Blah brown brick buildings. Coal stained chimneys. Let’s face it, this city isn’t exactly an immediate head turner. The true allure of this place is not about mere appearances, and with a little legwork its beauty is easy to see.
Glasgow is near and dear to my heart, but that doesn’t change the fact that it has a reputation for being a not-so-glamorous international city. Sometimes referred to as Edinburgh’s grotesque bother (lol), most people remember it as the industrial behemoth that it once was in the early part of last century.
Worse yet is the popular image: beer-swirling men wearing kilts, overcrowded pubs, and fine dining in the form of haggis and a deep-fried mars bar. That, I would challenge you, is the Glasgow of the past.
I had a rather pleasant visit to Glasgow last week that defied all myths. Firstly, it was sunny. Not a cloud in the sky. That’s rare. In attempt to celebrate, we were looking for a place to have a glass of champagne while out browsing the shops on Buchanan street, and we stumbled upon, deliberately so, Anchor Line.
Picture the steamship era of the 1920s. Affluent Brits would board ships in the Glasgow Clyde into a world of luxury and sail across the ocean to the likes of New York and Canada.

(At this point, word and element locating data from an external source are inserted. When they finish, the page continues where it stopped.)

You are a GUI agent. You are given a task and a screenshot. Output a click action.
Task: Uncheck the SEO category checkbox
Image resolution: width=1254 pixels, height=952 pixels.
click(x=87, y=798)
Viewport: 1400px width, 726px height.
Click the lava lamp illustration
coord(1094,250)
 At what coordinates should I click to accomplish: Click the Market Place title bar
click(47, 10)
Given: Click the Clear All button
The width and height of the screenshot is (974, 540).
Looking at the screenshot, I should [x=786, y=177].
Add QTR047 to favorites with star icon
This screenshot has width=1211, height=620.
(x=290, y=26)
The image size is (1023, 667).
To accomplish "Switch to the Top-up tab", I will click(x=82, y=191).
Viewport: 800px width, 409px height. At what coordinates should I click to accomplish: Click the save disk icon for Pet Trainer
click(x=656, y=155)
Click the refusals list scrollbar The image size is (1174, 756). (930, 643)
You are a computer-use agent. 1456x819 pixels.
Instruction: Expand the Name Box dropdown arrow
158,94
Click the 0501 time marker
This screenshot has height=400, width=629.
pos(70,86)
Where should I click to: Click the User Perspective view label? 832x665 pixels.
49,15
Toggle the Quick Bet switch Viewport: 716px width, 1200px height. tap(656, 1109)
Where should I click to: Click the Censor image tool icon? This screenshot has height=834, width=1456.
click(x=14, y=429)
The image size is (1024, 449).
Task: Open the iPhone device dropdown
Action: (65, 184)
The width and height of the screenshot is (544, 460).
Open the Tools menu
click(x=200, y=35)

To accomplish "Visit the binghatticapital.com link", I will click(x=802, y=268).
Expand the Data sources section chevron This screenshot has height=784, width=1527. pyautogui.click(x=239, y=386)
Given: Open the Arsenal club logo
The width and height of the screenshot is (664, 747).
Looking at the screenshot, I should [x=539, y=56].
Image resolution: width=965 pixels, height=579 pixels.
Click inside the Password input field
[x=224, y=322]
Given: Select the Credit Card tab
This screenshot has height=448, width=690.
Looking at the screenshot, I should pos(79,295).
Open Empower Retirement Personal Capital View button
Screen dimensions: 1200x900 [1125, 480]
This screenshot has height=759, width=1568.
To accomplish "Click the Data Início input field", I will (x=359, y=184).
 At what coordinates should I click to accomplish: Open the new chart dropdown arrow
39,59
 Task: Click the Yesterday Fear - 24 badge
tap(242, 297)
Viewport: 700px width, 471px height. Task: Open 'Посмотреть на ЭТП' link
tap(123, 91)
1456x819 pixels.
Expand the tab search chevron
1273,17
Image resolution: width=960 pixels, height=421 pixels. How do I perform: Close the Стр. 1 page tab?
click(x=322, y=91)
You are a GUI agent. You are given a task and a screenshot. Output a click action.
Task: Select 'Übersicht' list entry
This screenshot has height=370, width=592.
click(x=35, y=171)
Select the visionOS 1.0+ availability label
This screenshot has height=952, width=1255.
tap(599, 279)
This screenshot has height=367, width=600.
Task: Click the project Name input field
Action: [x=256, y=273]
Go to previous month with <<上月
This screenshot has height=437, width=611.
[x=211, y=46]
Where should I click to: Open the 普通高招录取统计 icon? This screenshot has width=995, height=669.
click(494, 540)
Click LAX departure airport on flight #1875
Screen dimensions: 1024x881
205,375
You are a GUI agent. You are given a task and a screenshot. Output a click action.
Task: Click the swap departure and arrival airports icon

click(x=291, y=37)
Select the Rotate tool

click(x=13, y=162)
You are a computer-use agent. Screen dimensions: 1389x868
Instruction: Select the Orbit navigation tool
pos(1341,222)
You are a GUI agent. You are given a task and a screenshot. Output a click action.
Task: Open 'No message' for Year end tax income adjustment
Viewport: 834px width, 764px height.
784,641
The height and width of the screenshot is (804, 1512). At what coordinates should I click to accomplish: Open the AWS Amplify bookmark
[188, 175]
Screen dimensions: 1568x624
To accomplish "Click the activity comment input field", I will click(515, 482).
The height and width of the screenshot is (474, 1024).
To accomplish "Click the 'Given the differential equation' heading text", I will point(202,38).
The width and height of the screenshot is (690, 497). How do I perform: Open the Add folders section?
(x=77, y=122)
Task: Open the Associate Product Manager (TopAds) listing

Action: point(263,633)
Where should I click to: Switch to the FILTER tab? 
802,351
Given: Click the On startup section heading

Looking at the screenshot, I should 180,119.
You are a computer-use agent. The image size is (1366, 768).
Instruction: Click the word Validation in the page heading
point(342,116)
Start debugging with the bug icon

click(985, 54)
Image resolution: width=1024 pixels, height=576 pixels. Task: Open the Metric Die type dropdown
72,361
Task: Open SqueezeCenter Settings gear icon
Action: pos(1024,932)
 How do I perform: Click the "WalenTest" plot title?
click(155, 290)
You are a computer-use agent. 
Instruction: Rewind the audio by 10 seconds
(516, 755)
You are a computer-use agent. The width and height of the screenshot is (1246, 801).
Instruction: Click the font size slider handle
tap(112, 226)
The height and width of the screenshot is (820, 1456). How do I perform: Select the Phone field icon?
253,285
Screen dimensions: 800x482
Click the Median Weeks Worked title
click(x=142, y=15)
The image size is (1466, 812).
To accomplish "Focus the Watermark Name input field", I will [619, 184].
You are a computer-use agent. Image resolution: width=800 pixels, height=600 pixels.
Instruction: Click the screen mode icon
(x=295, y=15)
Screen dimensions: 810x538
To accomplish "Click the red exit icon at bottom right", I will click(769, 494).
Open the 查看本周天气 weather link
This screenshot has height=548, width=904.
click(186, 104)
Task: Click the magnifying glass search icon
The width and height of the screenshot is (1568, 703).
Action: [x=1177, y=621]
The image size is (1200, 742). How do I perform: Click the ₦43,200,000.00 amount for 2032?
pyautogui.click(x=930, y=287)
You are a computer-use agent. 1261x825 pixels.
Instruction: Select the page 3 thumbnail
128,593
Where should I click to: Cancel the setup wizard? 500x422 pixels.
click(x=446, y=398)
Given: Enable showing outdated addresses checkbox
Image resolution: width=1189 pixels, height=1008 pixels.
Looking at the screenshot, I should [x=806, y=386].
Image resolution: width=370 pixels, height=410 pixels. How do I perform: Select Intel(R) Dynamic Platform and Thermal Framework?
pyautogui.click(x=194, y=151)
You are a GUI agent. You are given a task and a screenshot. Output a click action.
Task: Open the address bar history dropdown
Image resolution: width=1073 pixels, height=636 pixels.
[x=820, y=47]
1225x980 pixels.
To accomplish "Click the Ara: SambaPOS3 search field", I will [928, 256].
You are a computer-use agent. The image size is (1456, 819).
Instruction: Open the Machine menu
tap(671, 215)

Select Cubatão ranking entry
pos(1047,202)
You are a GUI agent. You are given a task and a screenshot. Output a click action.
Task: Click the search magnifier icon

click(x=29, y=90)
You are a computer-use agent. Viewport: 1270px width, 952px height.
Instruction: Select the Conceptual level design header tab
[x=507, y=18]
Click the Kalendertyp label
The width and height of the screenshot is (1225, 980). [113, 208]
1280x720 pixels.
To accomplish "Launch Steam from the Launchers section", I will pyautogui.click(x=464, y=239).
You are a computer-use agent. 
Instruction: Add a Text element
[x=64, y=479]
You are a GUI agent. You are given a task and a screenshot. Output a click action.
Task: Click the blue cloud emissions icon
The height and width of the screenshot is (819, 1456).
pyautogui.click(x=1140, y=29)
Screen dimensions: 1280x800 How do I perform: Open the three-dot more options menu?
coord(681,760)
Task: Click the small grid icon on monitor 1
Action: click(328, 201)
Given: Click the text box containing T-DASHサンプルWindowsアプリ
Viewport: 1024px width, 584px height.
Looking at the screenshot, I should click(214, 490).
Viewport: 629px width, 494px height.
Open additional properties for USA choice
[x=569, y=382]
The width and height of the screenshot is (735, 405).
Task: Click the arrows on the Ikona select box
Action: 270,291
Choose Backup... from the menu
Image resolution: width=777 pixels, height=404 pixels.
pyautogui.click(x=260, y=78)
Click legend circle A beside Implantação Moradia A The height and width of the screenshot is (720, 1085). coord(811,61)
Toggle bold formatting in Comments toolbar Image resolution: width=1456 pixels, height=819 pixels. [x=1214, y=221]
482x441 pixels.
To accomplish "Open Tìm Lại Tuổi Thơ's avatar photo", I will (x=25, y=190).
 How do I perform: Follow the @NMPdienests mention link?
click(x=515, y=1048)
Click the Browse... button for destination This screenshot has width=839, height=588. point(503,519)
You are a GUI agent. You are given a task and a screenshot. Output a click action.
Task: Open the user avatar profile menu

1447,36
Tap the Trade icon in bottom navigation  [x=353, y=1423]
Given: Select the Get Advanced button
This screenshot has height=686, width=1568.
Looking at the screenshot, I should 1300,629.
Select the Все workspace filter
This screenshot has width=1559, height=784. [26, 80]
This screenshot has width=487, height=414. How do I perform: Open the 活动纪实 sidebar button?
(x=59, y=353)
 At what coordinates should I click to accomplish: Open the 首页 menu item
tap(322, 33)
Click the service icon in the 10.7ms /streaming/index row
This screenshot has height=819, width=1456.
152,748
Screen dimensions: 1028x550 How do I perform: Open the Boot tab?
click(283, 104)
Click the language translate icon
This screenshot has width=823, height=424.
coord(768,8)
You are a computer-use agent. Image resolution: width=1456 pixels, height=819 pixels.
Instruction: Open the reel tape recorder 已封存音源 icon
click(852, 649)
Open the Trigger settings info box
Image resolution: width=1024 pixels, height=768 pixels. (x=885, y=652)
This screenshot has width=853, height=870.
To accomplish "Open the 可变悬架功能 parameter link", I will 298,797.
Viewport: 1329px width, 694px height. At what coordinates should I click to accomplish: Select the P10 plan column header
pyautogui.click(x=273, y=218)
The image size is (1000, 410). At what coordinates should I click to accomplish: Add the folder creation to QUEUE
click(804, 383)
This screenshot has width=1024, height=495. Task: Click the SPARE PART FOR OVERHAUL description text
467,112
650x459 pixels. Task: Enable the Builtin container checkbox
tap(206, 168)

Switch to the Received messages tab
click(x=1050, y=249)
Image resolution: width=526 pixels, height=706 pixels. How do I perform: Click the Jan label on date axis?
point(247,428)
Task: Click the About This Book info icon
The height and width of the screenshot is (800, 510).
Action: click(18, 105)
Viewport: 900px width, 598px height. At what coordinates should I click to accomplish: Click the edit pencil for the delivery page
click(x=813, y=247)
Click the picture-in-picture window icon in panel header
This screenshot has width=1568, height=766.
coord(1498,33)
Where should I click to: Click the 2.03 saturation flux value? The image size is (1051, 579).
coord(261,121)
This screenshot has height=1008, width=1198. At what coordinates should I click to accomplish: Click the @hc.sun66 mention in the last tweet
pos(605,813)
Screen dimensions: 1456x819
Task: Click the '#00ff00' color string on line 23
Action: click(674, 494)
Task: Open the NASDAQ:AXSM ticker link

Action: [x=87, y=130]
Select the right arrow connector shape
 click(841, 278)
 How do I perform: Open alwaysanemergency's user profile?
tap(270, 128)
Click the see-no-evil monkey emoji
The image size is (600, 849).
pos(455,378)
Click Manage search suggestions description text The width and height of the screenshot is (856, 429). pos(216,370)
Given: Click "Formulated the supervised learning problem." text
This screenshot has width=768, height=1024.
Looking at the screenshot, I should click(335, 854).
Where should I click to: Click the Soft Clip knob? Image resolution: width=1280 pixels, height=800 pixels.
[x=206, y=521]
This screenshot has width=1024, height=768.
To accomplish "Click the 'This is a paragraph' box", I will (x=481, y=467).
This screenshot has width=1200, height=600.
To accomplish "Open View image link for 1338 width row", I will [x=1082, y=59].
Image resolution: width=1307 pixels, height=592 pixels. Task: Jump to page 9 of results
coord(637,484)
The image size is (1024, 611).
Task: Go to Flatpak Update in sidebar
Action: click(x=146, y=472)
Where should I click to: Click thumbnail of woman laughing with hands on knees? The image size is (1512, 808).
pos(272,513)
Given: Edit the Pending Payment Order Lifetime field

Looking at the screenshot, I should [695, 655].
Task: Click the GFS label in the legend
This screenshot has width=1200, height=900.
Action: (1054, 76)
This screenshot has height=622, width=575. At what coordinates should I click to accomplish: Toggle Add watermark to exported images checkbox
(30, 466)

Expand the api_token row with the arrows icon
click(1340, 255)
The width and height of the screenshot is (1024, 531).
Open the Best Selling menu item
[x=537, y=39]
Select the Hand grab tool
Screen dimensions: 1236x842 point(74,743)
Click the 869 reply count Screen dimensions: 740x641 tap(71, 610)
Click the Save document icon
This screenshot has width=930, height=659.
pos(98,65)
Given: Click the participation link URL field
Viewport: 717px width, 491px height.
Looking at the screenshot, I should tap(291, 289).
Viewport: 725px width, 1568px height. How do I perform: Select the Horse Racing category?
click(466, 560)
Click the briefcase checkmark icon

This was the era of luxury, and this was the luxury traveller’s transportation method of choice. The Titanic was the most famous of the great steamships of the era, mainly because it was the biggest and the deadliest. But Cunard had many ships in operation, transiting the wealthy and famous from one place to another.
Anchor Line is like a time capsule and captures perfectly the grandeur and glamour of the era. Classic cocktails, a live piano player, and the swankiest and most well dressed Glaswegians around.
I’d say the ladies dressed in their heels and summer frocks would put to shame most in Toronto on a sunny Saturday afternoon.
It goes without sayings. Never judge a book by its cover, especially when it’s cover is dusty and a little worn.